Cerró los ojos de nuevo y se tumbó en el asiento. Pierre miró de soslayo a su hermano y puso en marcha el vehículo.


Regresaron a Le Chat Noir sobre la una y media. Tenían un garaje frente al establecimiento. Gaston abrió la puerta y Pierre metió la camioneta.

– Me voy -anunció Dillon.

– ¿No quiere pasar? -le preguntó el gordo-. Gaston le llevará a casa.

Dillon sonrió.

– A mí nunca en la vida me ha llevado nadie a casa.

Echó a andar y desapareció en una callejuela. Pierre le dijo a su hermano:

– Síguele y no pierdas la pista.

– ¿Por qué? -quiso saber Gaston.

– Porque necesito saber dónde para, eso es. Este negocio apesta, Gaston, apesta peor que pescado podrido. Vamos, ¡vete ya!


Dillon se movió rápidamente de una calle a otra, según su costumbre, pero Gaston, caco desde la infancia, también era experto en aquellos menesteres y logró seguir la pista sin acercarse demasiado en ningún momento. Dillon pensaba regresar al almacén de la calle de Helier, pero en un momento dado, al detenerse en una esquina para encender un cigarrillo echó una ojeada hacia atrás y habría jurado que había visto un movimiento. Lo que era cierto; se trataba de Gaston, que acababa de refugiarse en un portal para no ser sorprendido.

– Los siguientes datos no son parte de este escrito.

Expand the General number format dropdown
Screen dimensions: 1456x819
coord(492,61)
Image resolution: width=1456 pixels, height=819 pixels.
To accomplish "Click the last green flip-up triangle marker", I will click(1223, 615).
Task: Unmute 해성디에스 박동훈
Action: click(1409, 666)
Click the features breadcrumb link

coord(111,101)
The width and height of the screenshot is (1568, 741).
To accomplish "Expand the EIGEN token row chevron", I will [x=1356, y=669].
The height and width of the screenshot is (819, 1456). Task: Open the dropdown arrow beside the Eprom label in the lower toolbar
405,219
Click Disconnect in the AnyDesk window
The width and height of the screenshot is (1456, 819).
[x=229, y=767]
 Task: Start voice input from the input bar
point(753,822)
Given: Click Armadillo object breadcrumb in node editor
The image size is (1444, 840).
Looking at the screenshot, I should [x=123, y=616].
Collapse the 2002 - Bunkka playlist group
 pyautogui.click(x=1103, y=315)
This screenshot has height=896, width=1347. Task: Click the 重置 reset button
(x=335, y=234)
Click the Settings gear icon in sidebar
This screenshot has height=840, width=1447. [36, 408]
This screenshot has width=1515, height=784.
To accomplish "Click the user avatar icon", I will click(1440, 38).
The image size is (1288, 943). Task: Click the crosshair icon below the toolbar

Para Dillon, sin embargo, la simple sospecha era suficiente. La actitud de Pierre le había inquietado durante toda la noche y le daba un mal presentimiento. Dobló a la izquierda, desanduvo el camino en dirección al río y recorrió unos muelles, dejando atrás un par de camiones con los parabrisas recubiertos de nieve.

Por fin llegó a un hotel de mala muerte, de los visitados únicamente por prostitutas y camioneros en tránsito, y decidió entrar.

El recepcionista era un vejete con abrigo y bufanda para protegerse contra el frío. Le miró con sus ojos llorosos, abandonando la novela que estaba leyendo.

– ¿Monsieur?

– Acabo de traer una carga desde Dijon hace un par de horas y pensaba regresar esta misma noche, pero se me ha estropeado el maldito camión. Necesito una cama.

– Son treinta francos, monsieur.

– No lo dirá en serio -replicó Dillon-. Me voy de aquí en cuanto amanezca.

El viejo se encogió de hombros.

– Por veinte, puedo darle la número dieciocho del segundo piso, pero no se han cambiado las sábanas.

– ¿Cuándo las cambian, una vez al mes? -aceptó Dillon la llave, y tras pagar los veinte francos subió.

La habitación, incluso bajo la tenue luz del descansillo, resultó tan innoble como cabía esperar. Cerró la puerta, se movió con precaución en la habitación a oscuras y se acercó a la ventana con cautela. Hubo un movimiento bajo un árbol en la otra acera, la que daba a los muelles. Gaston Jobert salió corriendo a toda prisa hasta perderse en la bocacalle.

– Qué fatalidad -susurró Dillon en voz baja; luego encendió un cigarrillo y se tumbó en la cama, mirando al techo, mientras reflexionaba sobre la situación.


Sentado a la barra de Le Chat Noir esperando el regreso de su hermano, Pierre hojeaba el Paris Soir a falta de mejor cosa que hacer, y fue entonces cuando se fijó en el suelto sobre la entrevista de Margaret Thatcher con Mitterrand. Sintió un acceso de náuseas y releyó el artículo, horrorizado. En ese preciso instante se abrió la puerta y entró Gaston a toda prisa.

– ¡Qué noche! Estoy calado hasta los huesos. Dame un coñac.

– Toma -sirvió una copa Pierre-. Y mientras te lo bebes, puedes leer esta interesante noticia de Paris Soir.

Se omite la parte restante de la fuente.